#### The problem
Pictures must not appear in your answer. Write out exactly the lines from the one with "Viewport: 588px width, 378px" through the last line of the entries below.

#### Supplied records
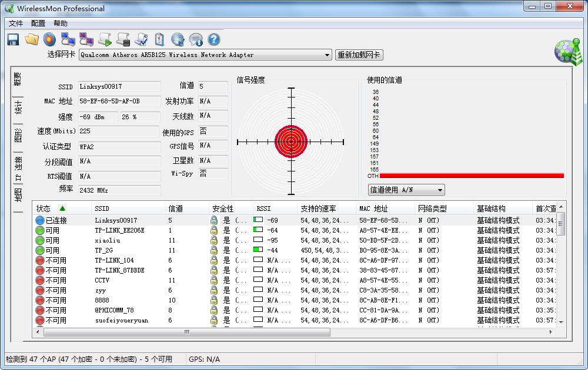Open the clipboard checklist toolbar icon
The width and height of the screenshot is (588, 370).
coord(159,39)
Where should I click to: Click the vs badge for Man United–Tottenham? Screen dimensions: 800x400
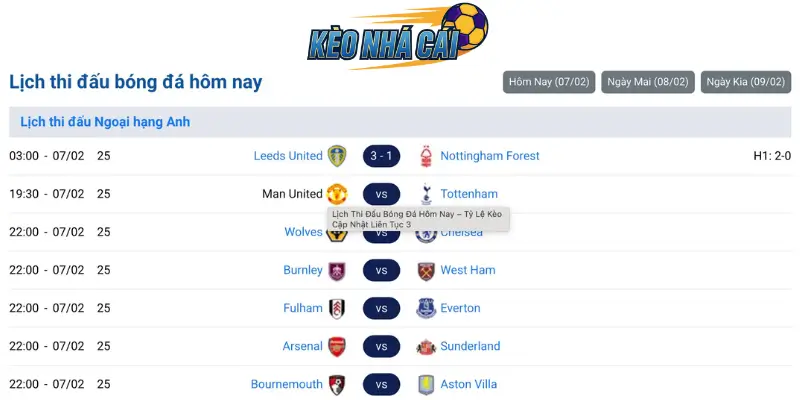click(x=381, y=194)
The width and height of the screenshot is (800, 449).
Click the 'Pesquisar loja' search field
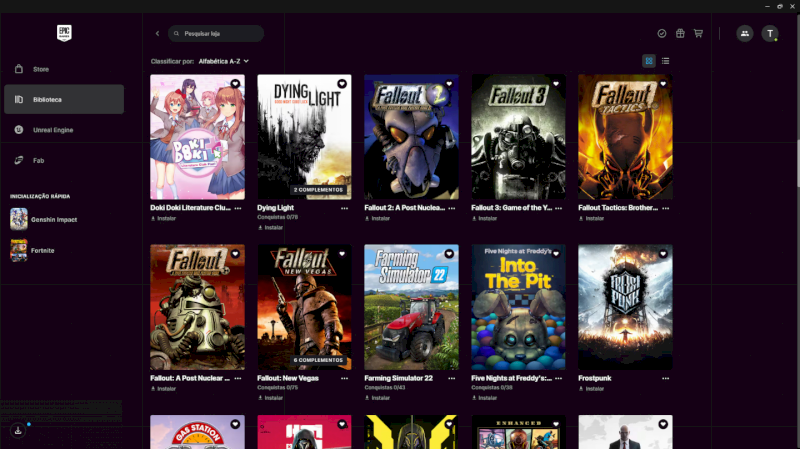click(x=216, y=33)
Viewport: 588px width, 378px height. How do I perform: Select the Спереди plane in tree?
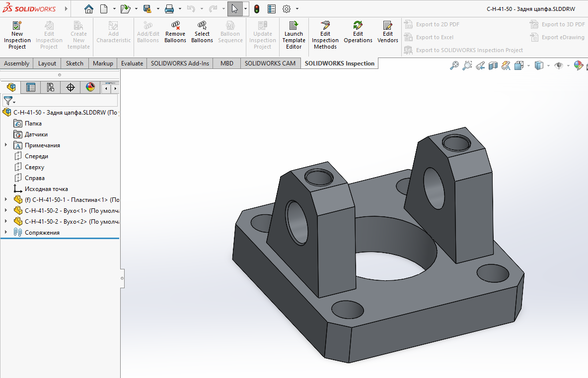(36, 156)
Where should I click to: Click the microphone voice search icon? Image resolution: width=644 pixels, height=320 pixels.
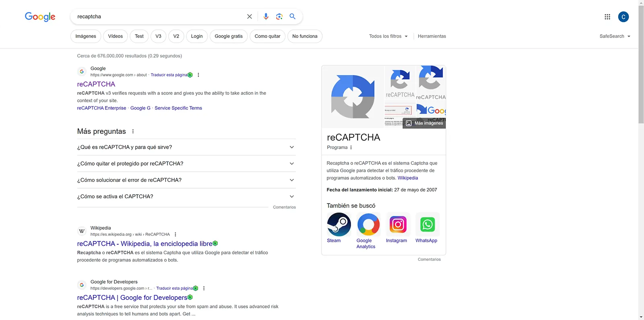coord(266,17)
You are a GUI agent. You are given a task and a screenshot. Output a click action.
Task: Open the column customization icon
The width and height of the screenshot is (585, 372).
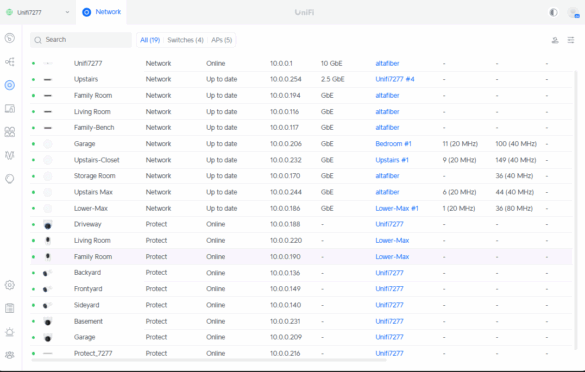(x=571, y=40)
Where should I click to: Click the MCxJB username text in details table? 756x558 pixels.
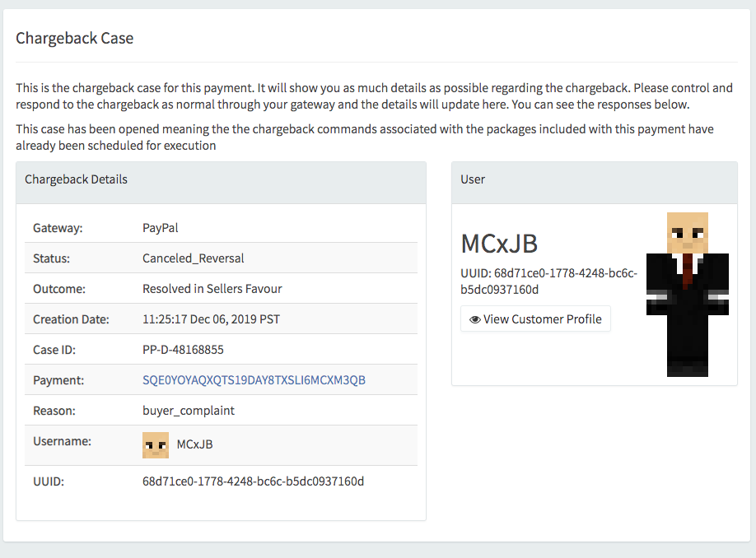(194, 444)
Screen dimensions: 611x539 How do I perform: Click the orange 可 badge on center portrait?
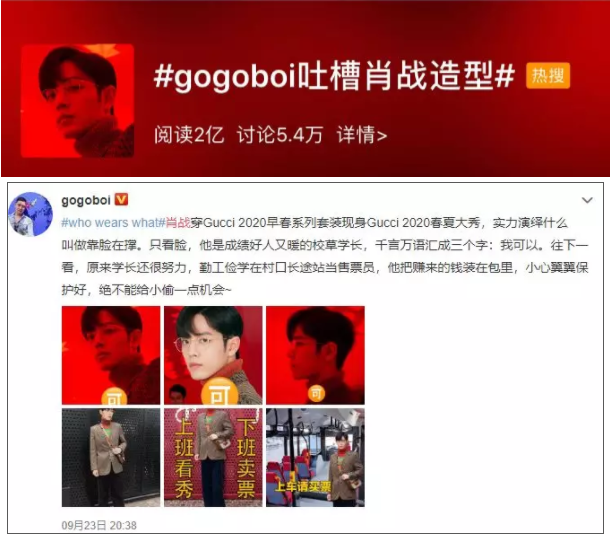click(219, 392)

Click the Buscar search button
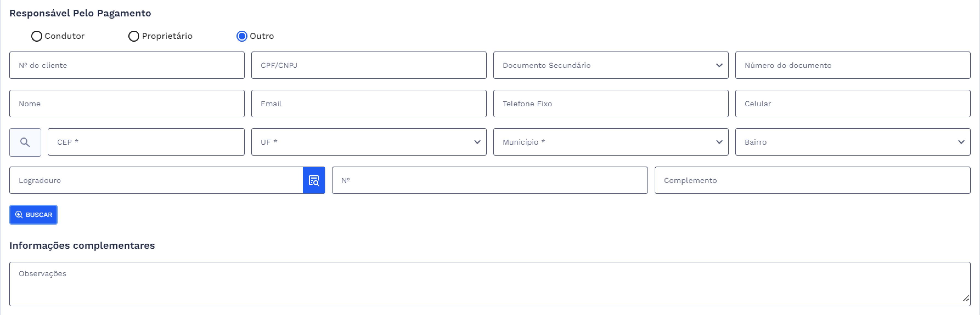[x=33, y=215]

#### Task response
Viewport: 588px width, 378px height. How do I perform: Select the Спереди plane in tree?
(36, 156)
Where should I click to: Click the microphone voice search icon? Image resolution: width=644 pixels, height=320 pixels.
coord(266,17)
You are a GUI agent. You are given a task and a screenshot. Output a click action.
Task: Open the column customization icon
The width and height of the screenshot is (585, 372).
(x=571, y=40)
Where should I click to: Click the MCxJB username text in details table? 756x558 pixels.
(194, 444)
Screen dimensions: 611x539 How do I perform: Click the orange 可 badge on center portrait?
click(219, 392)

Click the Buscar search button
[x=33, y=215]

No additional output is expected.